Start at the line with "Given: Click the Connect Mailchimp icon" and print every line through the end of the material below. Keep it exact and free of pictures.

____

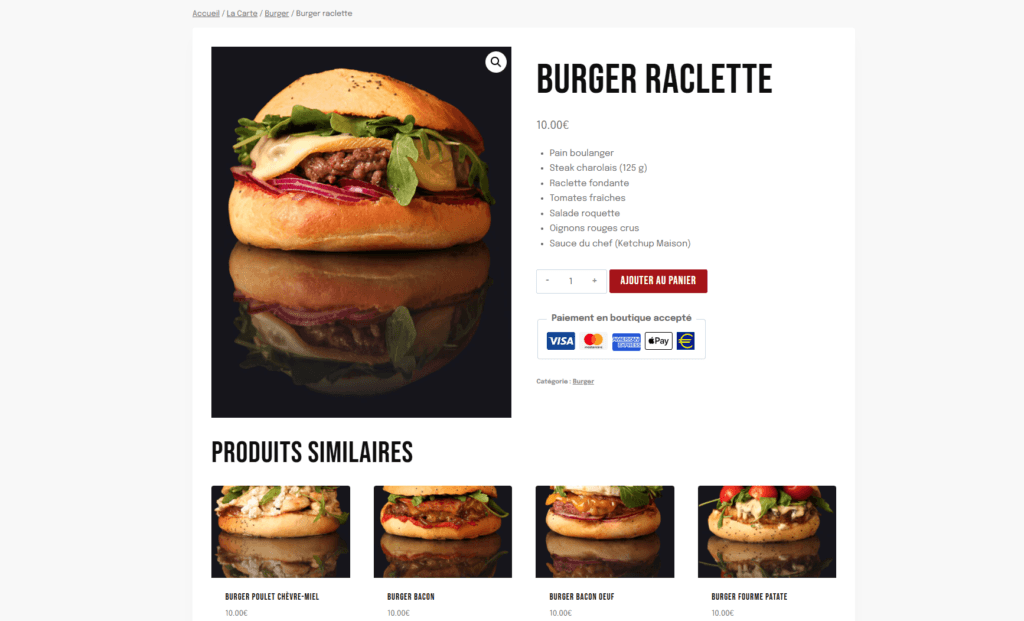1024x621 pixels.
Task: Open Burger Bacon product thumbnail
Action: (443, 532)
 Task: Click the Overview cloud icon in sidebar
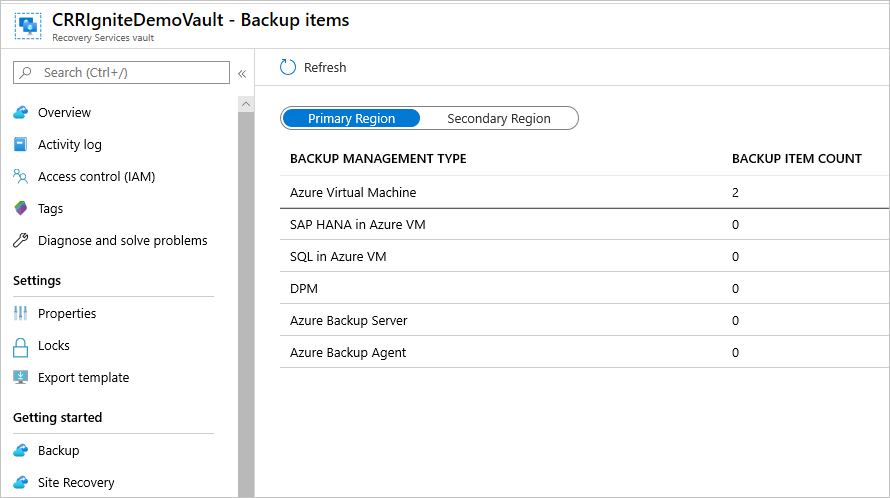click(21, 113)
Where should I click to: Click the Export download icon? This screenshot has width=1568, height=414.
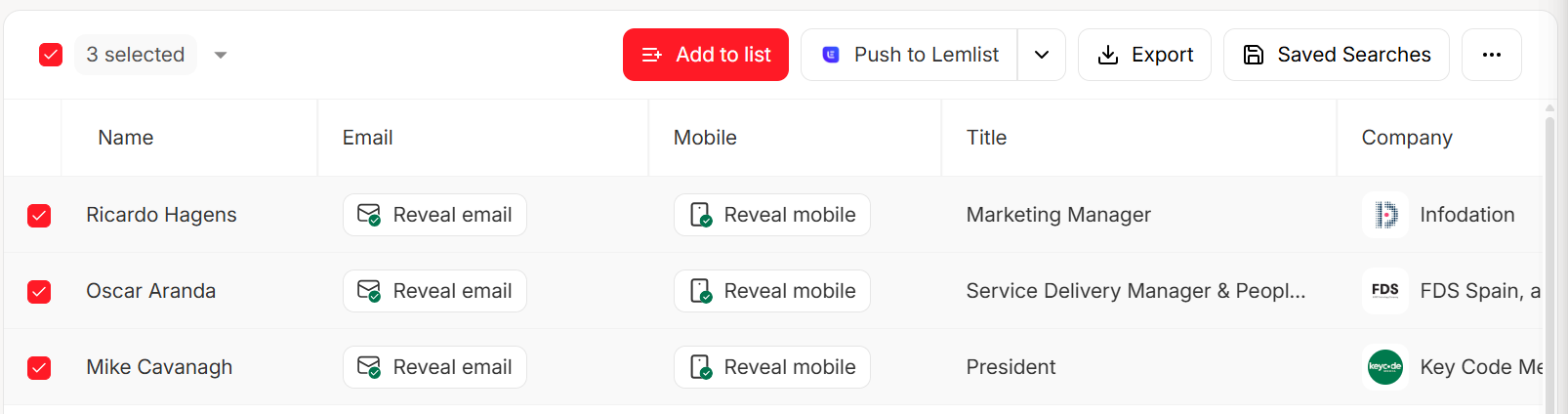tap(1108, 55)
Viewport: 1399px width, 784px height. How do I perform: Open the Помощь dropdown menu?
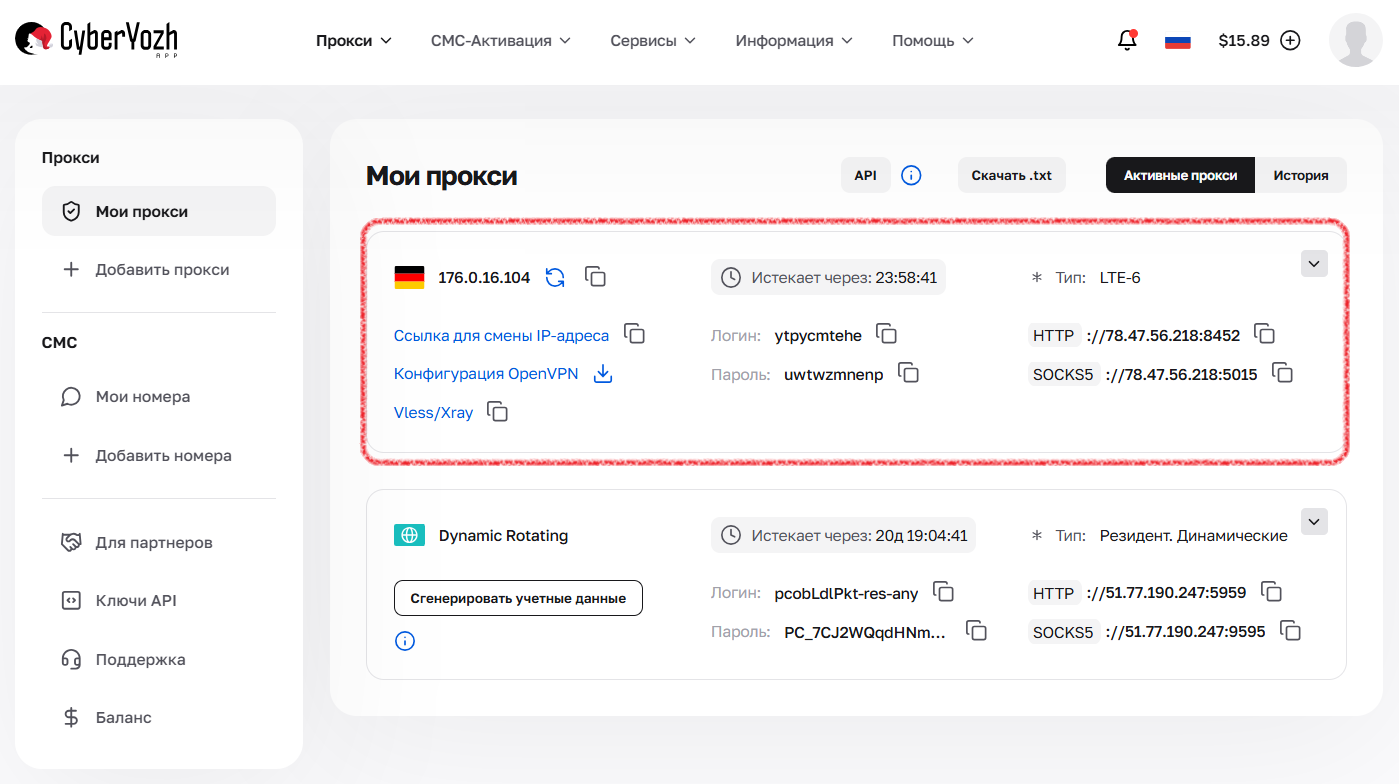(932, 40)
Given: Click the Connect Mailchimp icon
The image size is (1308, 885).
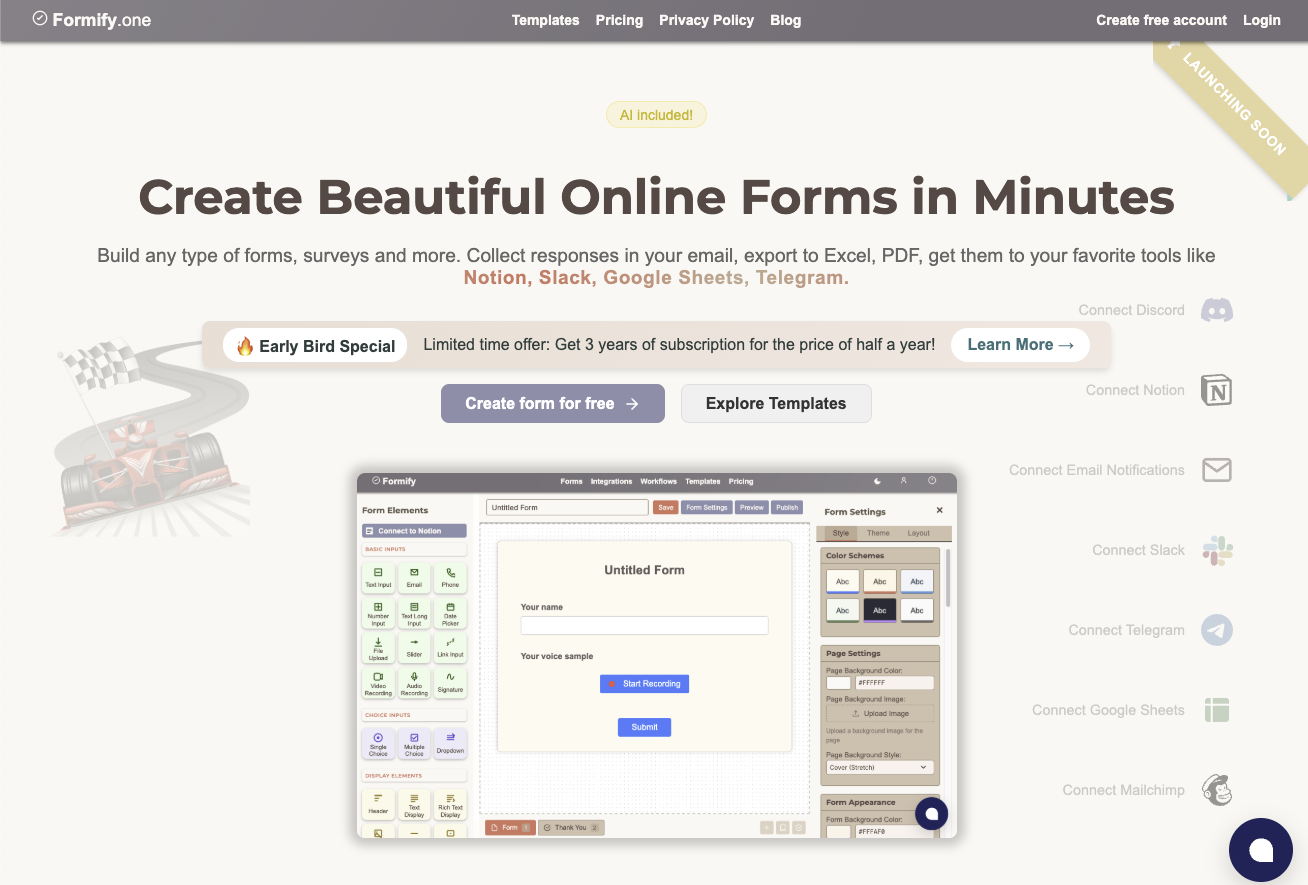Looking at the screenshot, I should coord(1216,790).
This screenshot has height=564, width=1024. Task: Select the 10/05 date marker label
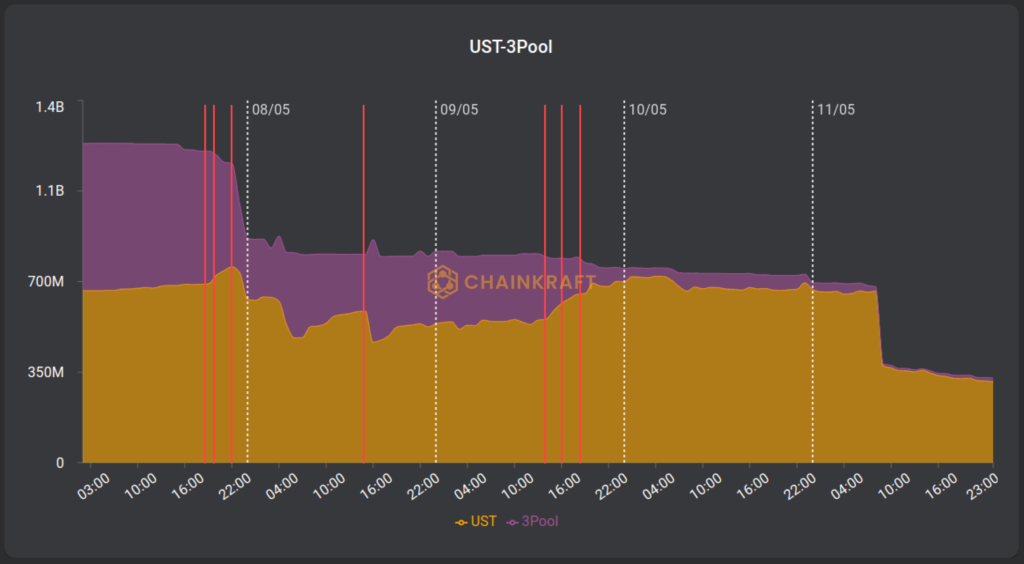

____

Answer box:
Given: Click the Connect Mailchimp icon
The image size is (1308, 885).
Looking at the screenshot, I should coord(1216,790).
This screenshot has height=564, width=1024. Task: Select the 10/05 date marker label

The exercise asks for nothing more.